**Assigned task:** Pull each line holding "code" out of the entries below.

▬▬▬▬▬▬▬▬▬▬

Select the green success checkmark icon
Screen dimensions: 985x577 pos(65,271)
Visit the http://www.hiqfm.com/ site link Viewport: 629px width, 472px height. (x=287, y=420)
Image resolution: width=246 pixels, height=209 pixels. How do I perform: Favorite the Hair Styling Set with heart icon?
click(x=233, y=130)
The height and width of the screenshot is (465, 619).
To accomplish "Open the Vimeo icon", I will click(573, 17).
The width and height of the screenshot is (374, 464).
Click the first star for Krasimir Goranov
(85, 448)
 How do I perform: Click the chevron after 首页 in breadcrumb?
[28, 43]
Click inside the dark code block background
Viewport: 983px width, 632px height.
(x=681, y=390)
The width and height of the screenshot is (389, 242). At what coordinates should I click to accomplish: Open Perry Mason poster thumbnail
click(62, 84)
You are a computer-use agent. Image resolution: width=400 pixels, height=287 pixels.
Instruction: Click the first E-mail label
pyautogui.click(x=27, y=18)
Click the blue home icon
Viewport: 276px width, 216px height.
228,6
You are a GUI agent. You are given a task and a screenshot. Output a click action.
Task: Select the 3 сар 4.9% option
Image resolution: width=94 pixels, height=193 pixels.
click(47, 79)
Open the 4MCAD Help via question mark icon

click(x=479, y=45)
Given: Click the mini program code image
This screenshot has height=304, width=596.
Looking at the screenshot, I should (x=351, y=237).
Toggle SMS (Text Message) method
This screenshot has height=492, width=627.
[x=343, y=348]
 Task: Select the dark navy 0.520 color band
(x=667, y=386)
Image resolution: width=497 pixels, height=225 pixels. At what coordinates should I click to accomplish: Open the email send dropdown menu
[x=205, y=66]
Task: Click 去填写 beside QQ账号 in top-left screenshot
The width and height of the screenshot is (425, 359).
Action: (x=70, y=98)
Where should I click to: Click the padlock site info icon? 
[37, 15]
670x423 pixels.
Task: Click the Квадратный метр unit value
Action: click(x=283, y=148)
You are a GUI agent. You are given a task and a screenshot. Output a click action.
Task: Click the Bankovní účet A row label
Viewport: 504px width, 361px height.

▬▬▬▬▬▬▬▬▬▬

**Answer for the task:**
Click inside the dark code block background
Given: Click the mini program code image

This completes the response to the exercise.